Request: Retype every line of the items below, keeping each one exactly the same.

Collected data
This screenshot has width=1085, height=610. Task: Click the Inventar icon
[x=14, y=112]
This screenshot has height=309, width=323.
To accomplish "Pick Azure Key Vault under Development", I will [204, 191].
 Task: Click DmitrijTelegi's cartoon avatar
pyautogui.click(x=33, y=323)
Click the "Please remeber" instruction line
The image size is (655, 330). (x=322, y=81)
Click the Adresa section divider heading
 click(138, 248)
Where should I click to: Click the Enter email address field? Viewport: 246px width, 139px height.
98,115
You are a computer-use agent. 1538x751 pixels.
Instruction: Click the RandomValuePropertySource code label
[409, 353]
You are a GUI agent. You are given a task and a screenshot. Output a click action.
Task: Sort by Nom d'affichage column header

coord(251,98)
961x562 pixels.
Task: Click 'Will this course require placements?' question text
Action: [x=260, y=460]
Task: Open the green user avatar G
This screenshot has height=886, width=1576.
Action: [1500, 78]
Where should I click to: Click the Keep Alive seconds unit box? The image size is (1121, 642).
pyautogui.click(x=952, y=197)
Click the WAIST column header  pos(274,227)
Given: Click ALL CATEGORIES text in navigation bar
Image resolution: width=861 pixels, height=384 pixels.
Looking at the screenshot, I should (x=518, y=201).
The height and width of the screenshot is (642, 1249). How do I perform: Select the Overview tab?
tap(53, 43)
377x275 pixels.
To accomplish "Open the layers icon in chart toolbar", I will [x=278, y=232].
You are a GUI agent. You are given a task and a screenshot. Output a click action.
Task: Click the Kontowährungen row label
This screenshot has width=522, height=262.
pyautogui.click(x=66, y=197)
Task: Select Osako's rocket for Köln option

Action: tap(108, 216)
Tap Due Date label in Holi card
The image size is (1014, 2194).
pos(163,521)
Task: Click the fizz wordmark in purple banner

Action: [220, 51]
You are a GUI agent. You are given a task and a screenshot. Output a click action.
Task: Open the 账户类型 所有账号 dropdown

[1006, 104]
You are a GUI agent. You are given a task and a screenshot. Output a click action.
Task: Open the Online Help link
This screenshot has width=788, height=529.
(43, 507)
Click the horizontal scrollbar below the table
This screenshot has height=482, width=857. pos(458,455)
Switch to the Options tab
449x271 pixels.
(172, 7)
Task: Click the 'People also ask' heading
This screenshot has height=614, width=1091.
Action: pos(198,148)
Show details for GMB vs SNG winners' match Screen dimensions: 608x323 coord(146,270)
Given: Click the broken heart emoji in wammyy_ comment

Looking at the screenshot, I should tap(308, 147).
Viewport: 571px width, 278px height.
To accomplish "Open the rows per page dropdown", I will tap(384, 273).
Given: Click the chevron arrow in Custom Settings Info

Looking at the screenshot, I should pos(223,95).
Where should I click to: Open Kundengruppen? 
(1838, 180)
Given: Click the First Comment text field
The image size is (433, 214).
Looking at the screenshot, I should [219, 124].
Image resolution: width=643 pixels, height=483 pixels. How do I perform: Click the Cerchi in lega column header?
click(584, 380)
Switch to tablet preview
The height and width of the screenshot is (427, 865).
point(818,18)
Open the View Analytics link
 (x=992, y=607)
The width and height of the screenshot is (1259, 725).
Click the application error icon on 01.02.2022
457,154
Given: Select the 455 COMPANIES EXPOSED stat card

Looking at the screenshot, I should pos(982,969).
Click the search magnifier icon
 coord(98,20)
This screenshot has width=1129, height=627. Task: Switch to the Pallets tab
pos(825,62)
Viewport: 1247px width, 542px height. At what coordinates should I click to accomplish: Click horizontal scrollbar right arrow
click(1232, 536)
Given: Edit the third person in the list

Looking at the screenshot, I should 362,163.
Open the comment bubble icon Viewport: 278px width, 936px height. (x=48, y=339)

Expected answer:
This screenshot has width=1085, height=610. Task: Click the Inventar icon
[x=14, y=112]
This screenshot has height=309, width=323.
To accomplish "Pick Azure Key Vault under Development", I will [204, 191].
 Task: Click DmitrijTelegi's cartoon avatar
pyautogui.click(x=33, y=323)
Click the "Please remeber" instruction line
The image size is (655, 330). (x=322, y=81)
Click the Adresa section divider heading
 click(138, 248)
Where should I click to: Click the Enter email address field? Viewport: 246px width, 139px height.
98,115
You are a computer-use agent. 1538x751 pixels.
Instruction: Click the RandomValuePropertySource code label
[409, 353]
You are a GUI agent. You are given a task and a screenshot. Output a click action.
Task: Sort by Nom d'affichage column header

coord(251,98)
961x562 pixels.
Task: Click 'Will this course require placements?' question text
Action: [x=260, y=460]
Task: Open the green user avatar G
This screenshot has height=886, width=1576.
Action: [1500, 78]
Where should I click to: Click the Keep Alive seconds unit box? The image size is (1121, 642).
pyautogui.click(x=952, y=197)
Click the WAIST column header  pos(274,227)
Given: Click ALL CATEGORIES text in navigation bar
Image resolution: width=861 pixels, height=384 pixels.
Looking at the screenshot, I should (x=518, y=201).
The height and width of the screenshot is (642, 1249). How do I perform: Select the Overview tab?
tap(53, 43)
377x275 pixels.
To accomplish "Open the layers icon in chart toolbar", I will [x=278, y=232].
You are a GUI agent. You are given a task and a screenshot. Output a click action.
Task: Click the Kontowährungen row label
This screenshot has width=522, height=262.
pyautogui.click(x=66, y=197)
Task: Select Osako's rocket for Köln option

Action: tap(108, 216)
Tap Due Date label in Holi card
The image size is (1014, 2194).
pos(163,521)
Task: Click the fizz wordmark in purple banner

Action: [220, 51]
You are a GUI agent. You are given a task and a screenshot. Output a click action.
Task: Open the 账户类型 所有账号 dropdown

[1006, 104]
You are a GUI agent. You are given a task and a screenshot. Output a click action.
Task: Open the Online Help link
This screenshot has width=788, height=529.
(43, 507)
Click the horizontal scrollbar below the table
This screenshot has height=482, width=857. pos(458,455)
Switch to the Options tab
449x271 pixels.
(172, 7)
Task: Click the 'People also ask' heading
This screenshot has height=614, width=1091.
Action: pos(198,148)
Show details for GMB vs SNG winners' match Screen dimensions: 608x323 coord(146,270)
Given: Click the broken heart emoji in wammyy_ comment

Looking at the screenshot, I should tap(308, 147).
Viewport: 571px width, 278px height.
To accomplish "Open the rows per page dropdown", I will tap(384, 273).
Given: Click the chevron arrow in Custom Settings Info

Looking at the screenshot, I should pos(223,95).
Where should I click to: Open Kundengruppen? 
(1838, 180)
Given: Click the First Comment text field
The image size is (433, 214).
Looking at the screenshot, I should [219, 124].
Image resolution: width=643 pixels, height=483 pixels. How do I perform: Click the Cerchi in lega column header?
click(584, 380)
Switch to tablet preview
The height and width of the screenshot is (427, 865).
point(818,18)
Open the View Analytics link
 (x=992, y=607)
The width and height of the screenshot is (1259, 725).
Click the application error icon on 01.02.2022
457,154
Given: Select the 455 COMPANIES EXPOSED stat card

Looking at the screenshot, I should pos(982,969).
Click the search magnifier icon
 coord(98,20)
This screenshot has width=1129, height=627. Task: Switch to the Pallets tab
pos(825,62)
Viewport: 1247px width, 542px height. At what coordinates should I click to accomplish: Click horizontal scrollbar right arrow
click(1232, 536)
Given: Edit the third person in the list

Looking at the screenshot, I should 362,163.
Open the comment bubble icon Viewport: 278px width, 936px height. (x=48, y=339)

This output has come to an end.